By Christoph Heitz (ZHAW)
translated from original German language version published at Inside IT
Can a prisoner be released early, or released on bail? A judge who decides this should also consider the risk of recidivism of the person to be released. Wouldn’t it be an advantage to be able to assess this risk objectively and reliably? This was the idea behind the COMPAS system developed by the US company Northpoint.
The system makes an individual prediction of the chance of recidivism for imprisoned offenders, based on a wide range of personal data. The result is a risk score between 1 and 10, where 10 corresponds to a very high risk of recidivism. This system has been used for many years in various U.S. states to support decision making of judges – more than one million prisoners have already been evaluated using COMPAS. The advantages are obvious: the system produces an objective risk prediction that has been developed and validated on the basis of thousands of cases.
In May 2016, however, the journalists’ association ProPublica published the results of research suggesting that this software systematically discriminates against black people and overestimates their risk (Angwin et al. 2016): 45 percent of black offenders who did not reoffend after their release were identified as high-risk. In the corresponding group of whites, however, only 23 percent were attributed a high risk by the algorithm. This means that the probability of being falsely assigned a high risk of recidivism is twice as high for a black person as for a white person.
Algorithm-based software systems like COMPAS are having an impact on more and more areas of our lives – often in the background, without those affected being aware of it. They make decisions independently, or, as in the case of COMPAS, they support human decision-makers. Algorithms influence whose application is read by the Human Resource manager, who gets a loan for buying a house, in which urban areas police surveillance is intensified, which unemployed people receive support and which do not, who sees or does not see what kind of information. The basis for these decisions or recommendations is always data – in most cases personal data.
There are good reasons for the increasing use of algorithms: In many cases, algorithms consistently make better decisions than humans. As computer programs they are objective, incorruptible, can be trained on millions of data sets, have no prejudices, and their decisions are reproducible.
Nevertheless, the example of COMPAS shows that important social values such as justice, equal opportunity, and freedom from discrimination can be at risk. Algorithms can create social injustice. COMPAS is one of the most cited examples, but there are many others.
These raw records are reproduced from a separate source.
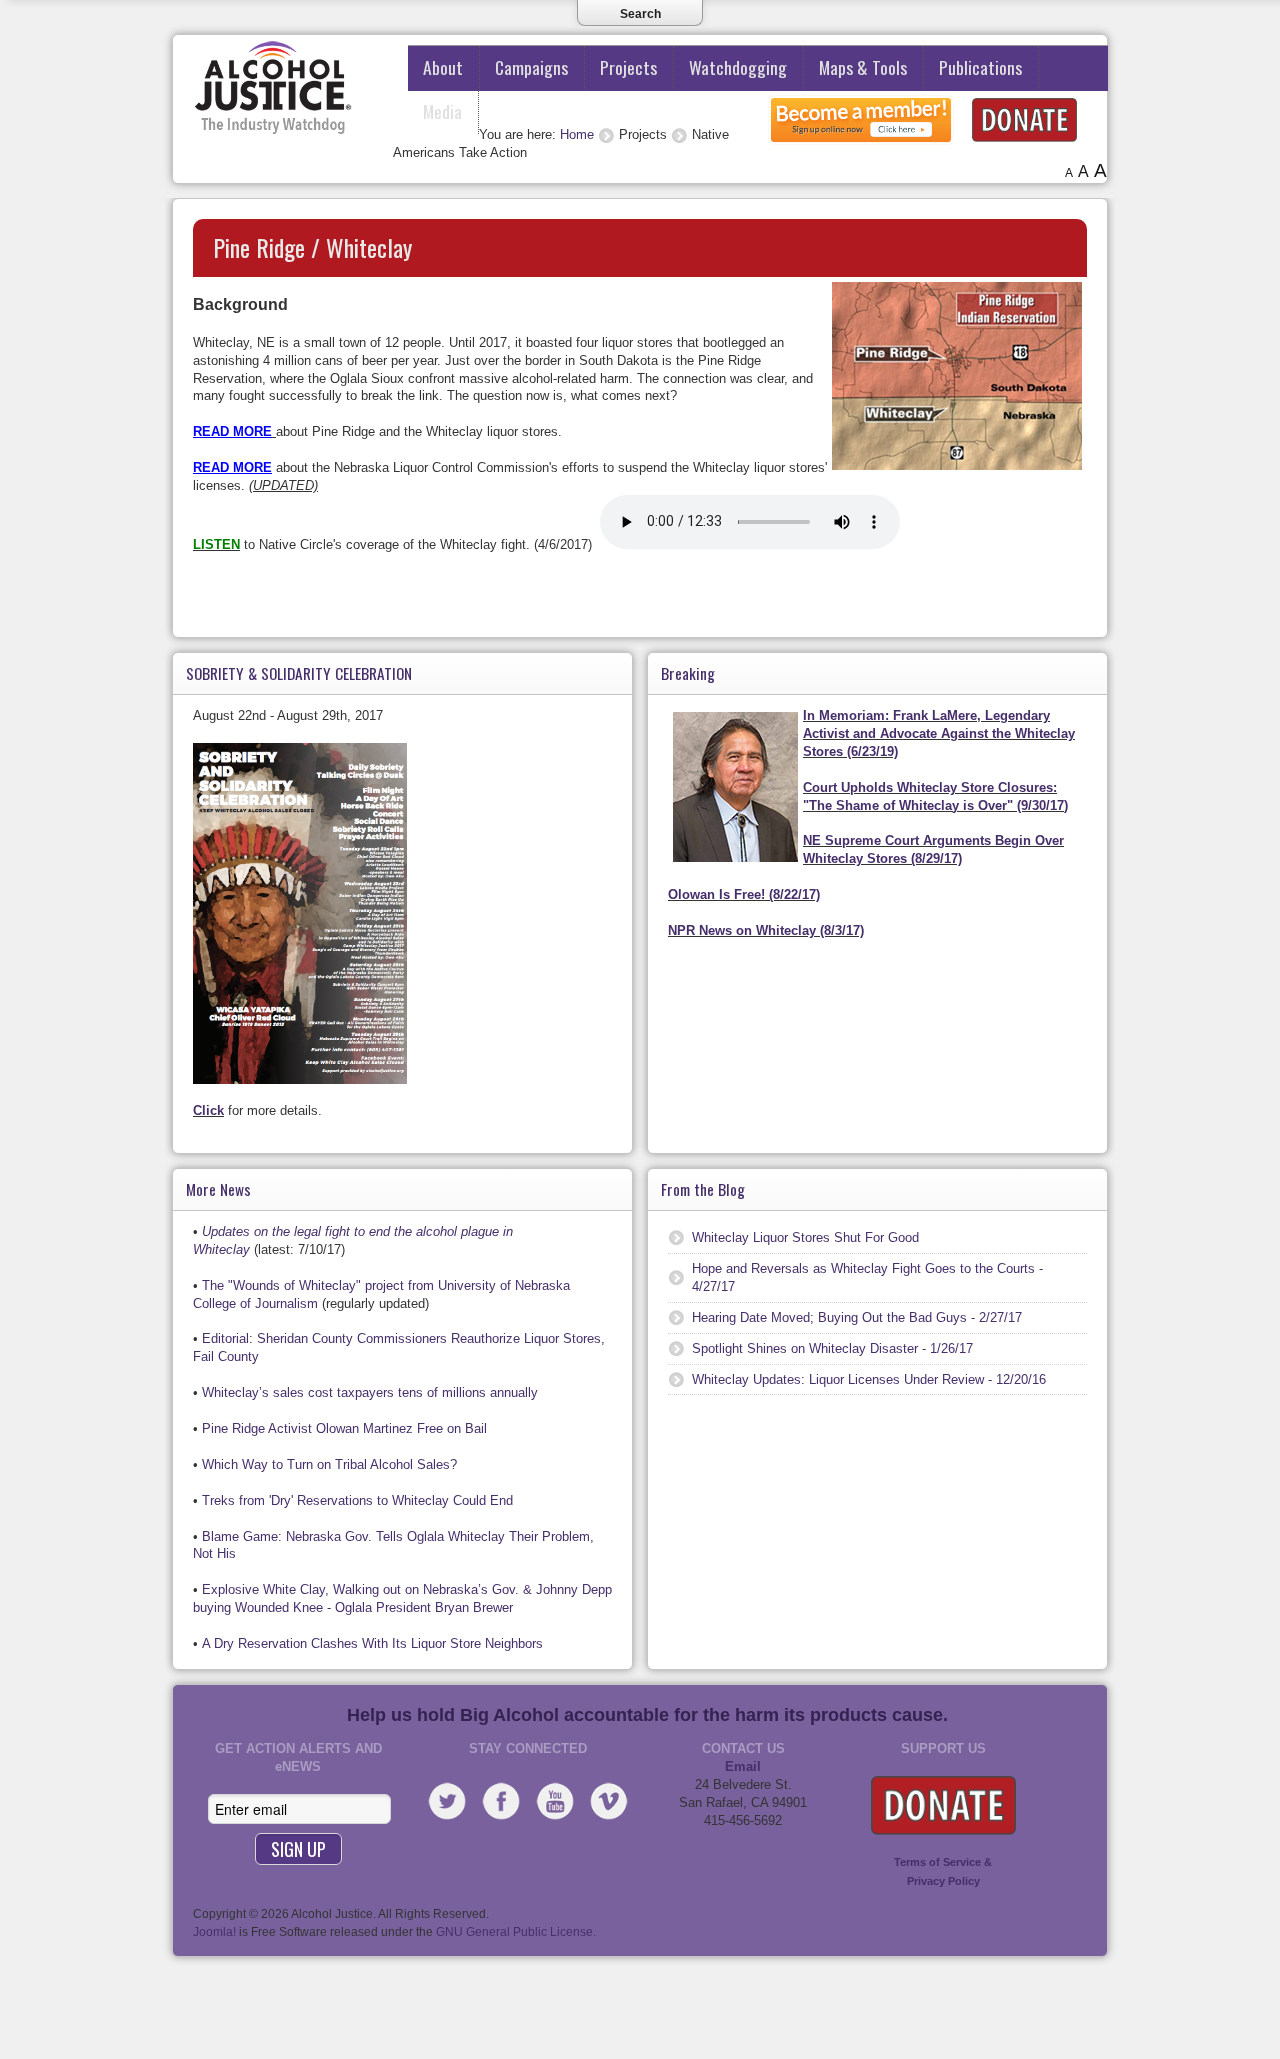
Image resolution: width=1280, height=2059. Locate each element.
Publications (980, 67)
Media (442, 111)
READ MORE (232, 431)
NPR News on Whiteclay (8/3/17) (766, 930)
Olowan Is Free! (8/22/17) (744, 894)
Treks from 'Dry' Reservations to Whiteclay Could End (357, 1500)
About (443, 67)
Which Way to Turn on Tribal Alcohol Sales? (329, 1464)
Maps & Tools (863, 67)
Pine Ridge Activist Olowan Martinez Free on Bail (344, 1428)
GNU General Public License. (516, 1932)
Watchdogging (738, 67)
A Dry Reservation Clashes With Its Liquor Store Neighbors (372, 1643)
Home (577, 134)
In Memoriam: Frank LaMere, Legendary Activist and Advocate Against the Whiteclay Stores (939, 733)
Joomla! (214, 1932)
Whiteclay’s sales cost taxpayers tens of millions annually (370, 1392)
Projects (628, 67)
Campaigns (531, 67)
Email (743, 1766)
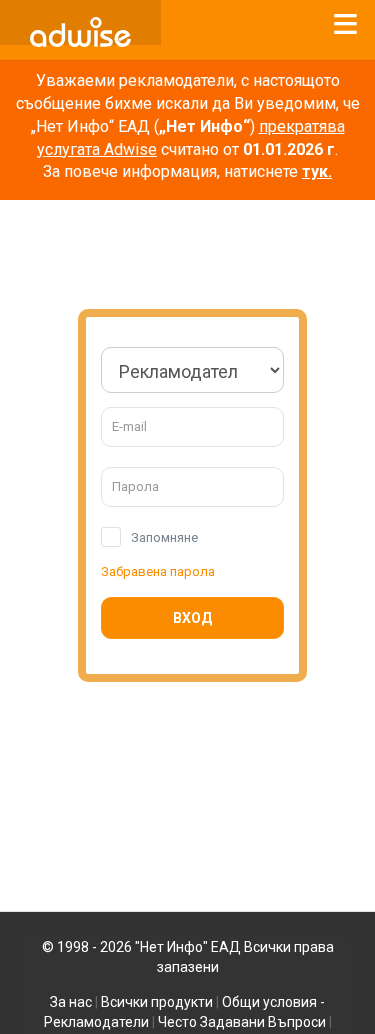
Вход (192, 618)
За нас (71, 1002)
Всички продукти (157, 1002)
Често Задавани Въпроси (242, 1022)
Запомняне (164, 537)
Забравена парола (158, 571)
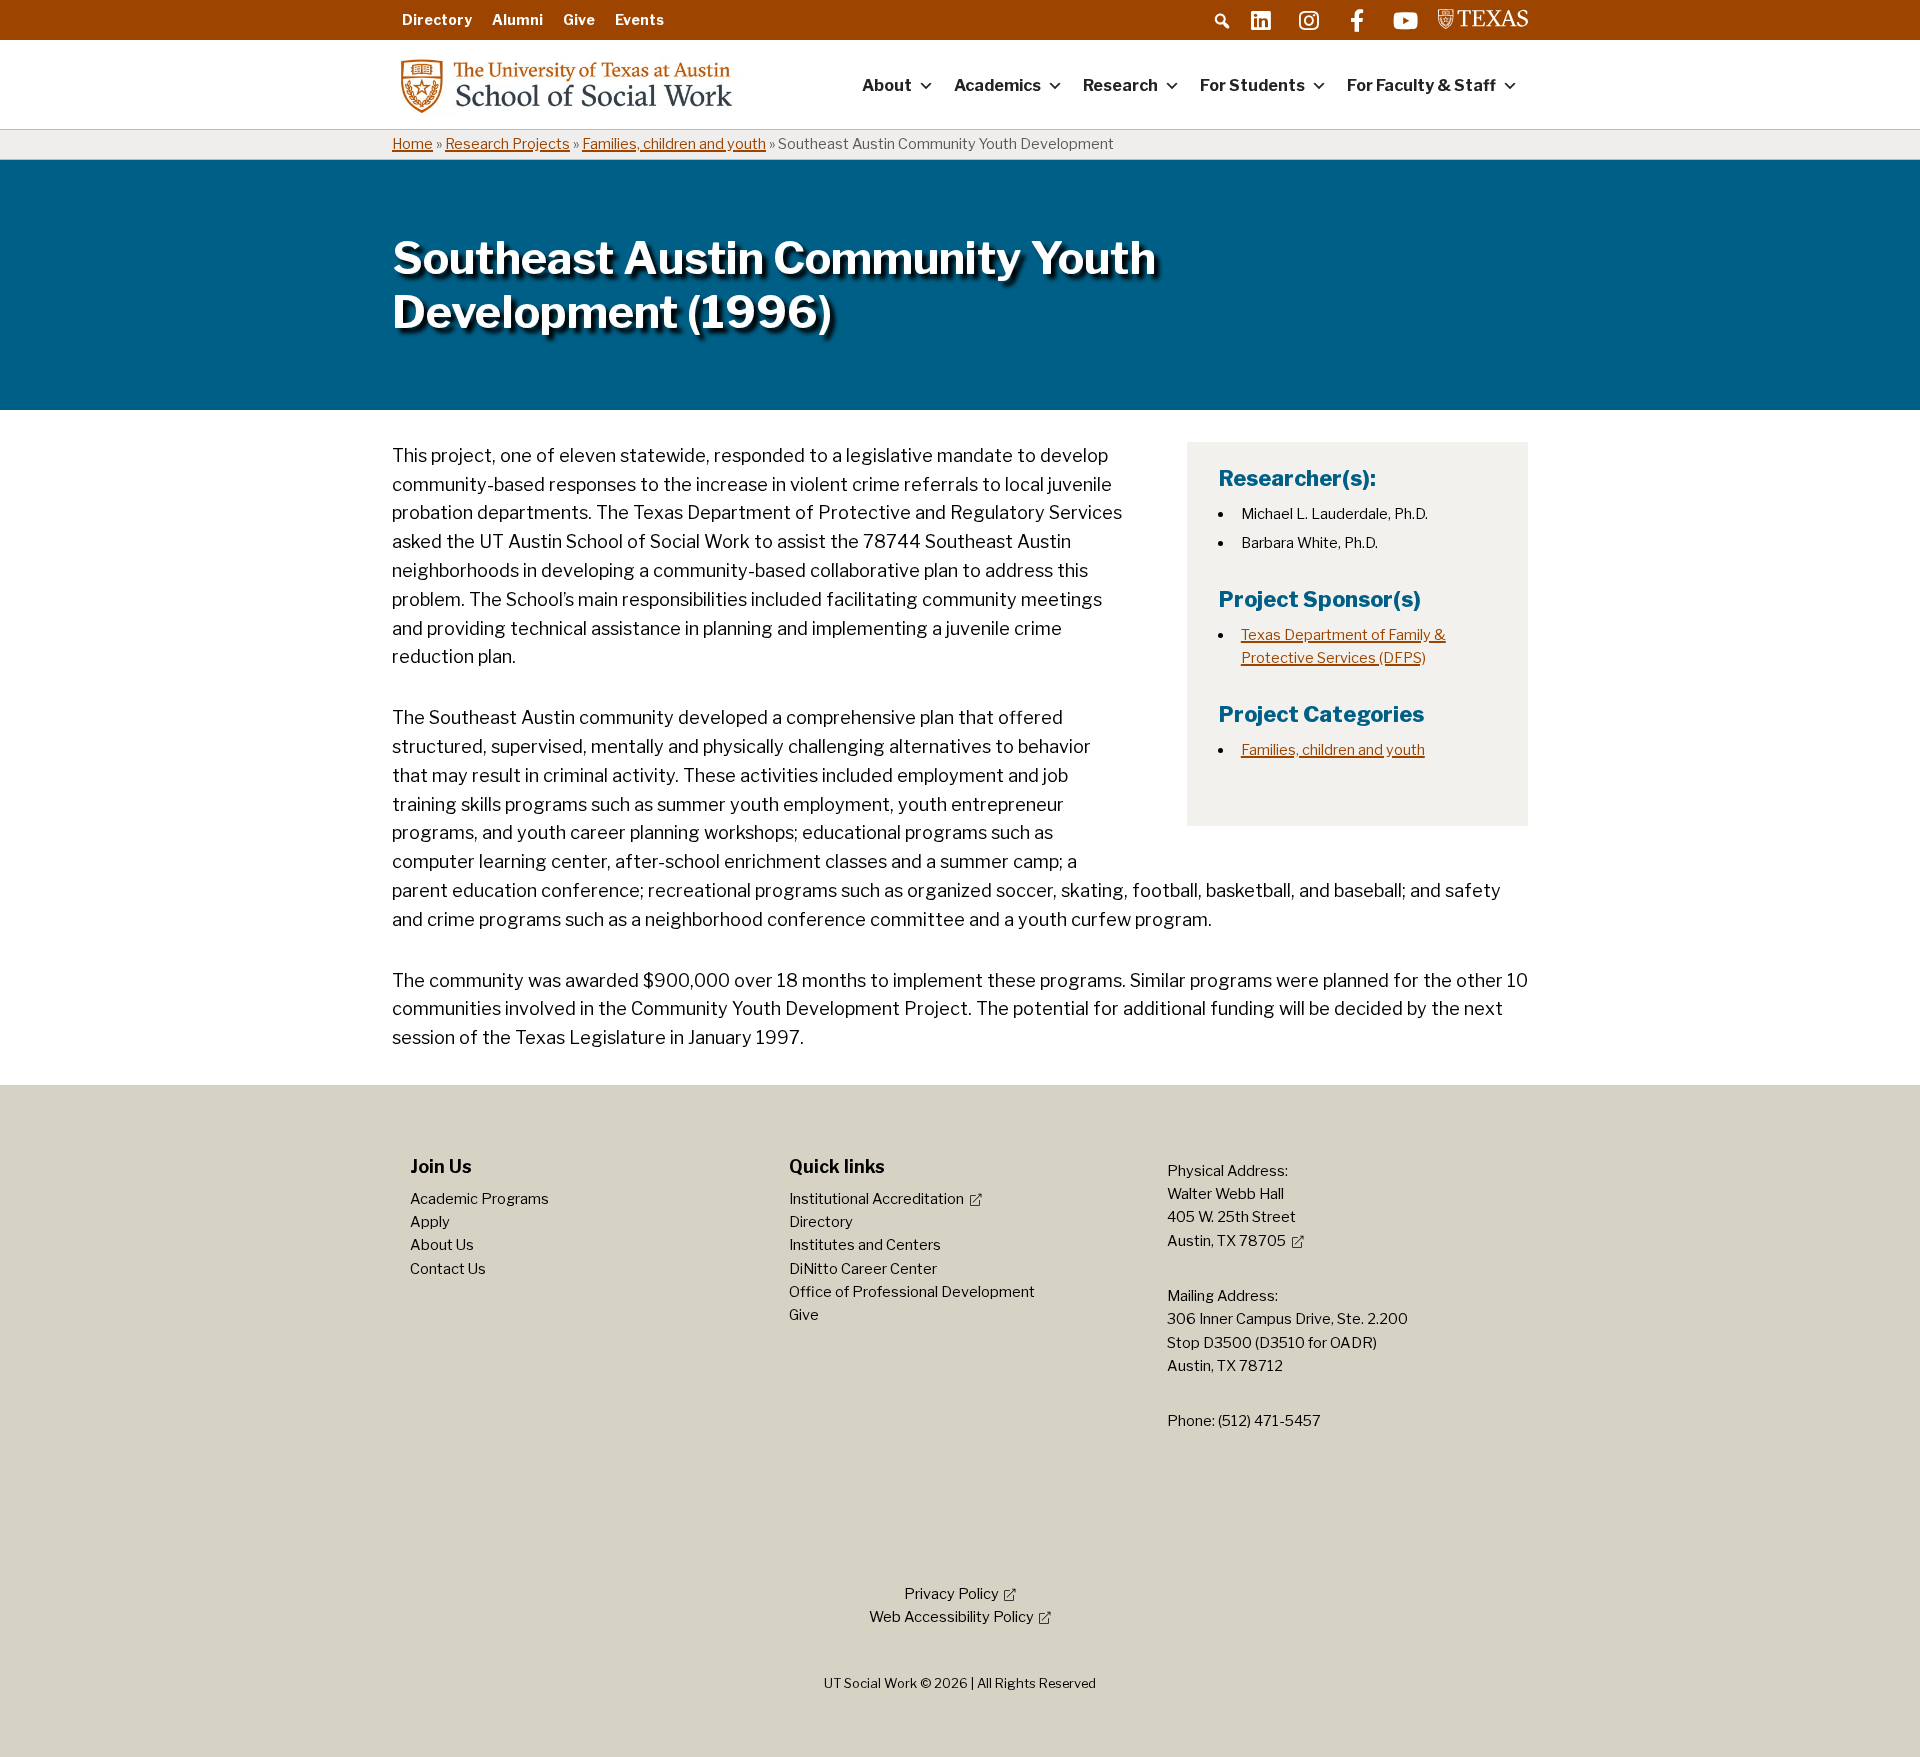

A study published by the anti-discrimination office of the German federal government from September 2019 describes no less than 47 documented cases of discrimination based on algorithms (Orwat 2019).
This type of discrimination is particularly critical because it is usually not intentionally built into the algorithms, and is often detected only much later – or not at all. Thus, the problem of “Algorithmic Fairness” has been on the radar of science and society only since few years.
For many years, discussions about Big Data focused on the problem of data protection – who is allowed to do what with personal data, and how can it be protected against unauthorized use? The European Data Protection Regulation (GDPR) from 2018, for example, was developed in this spirit.
In the meantime, however, data-based decision-making systems have spread massively and are rapidly penetrating more and more areas of life, where they have a very concrete impact on the lives of countless people. In recent years, the issue has therefore been the subject of increasing debate: how are people and our society as a whole affected when such algorithms increasingly control our lives? How do we ensure that social achievements and values are not thrown overboard suddenly and perhaps even unnoticed?
Can algorithms be fair?
An algorithm is a rule that calculates an output from input data, for example the probability of becoming a criminal. Such a calculation rule can be derived using different methods, for example, by statistical modeling or machine learning methods. The calculation rule is usually optimized using training data so that the result is an “optimal” calculation rule, for example, one that makes the best possible prediction for a new crime. In this form, the outputs of an algorithm are then used as the basis for a decision.
An algorithm is objective, incorruptible, unemotional, and always works the same way. But does that make it fair or just? The sobering answer is: No, data-based algorithms are usually not fair! The reason is simple: The goal of developers is not to produce fairness, but good predictions. And the algorithm that makes the best prediction is at best fair by chance, but usually unfair – as countless concrete examples show. So we are right to be seriously concerned.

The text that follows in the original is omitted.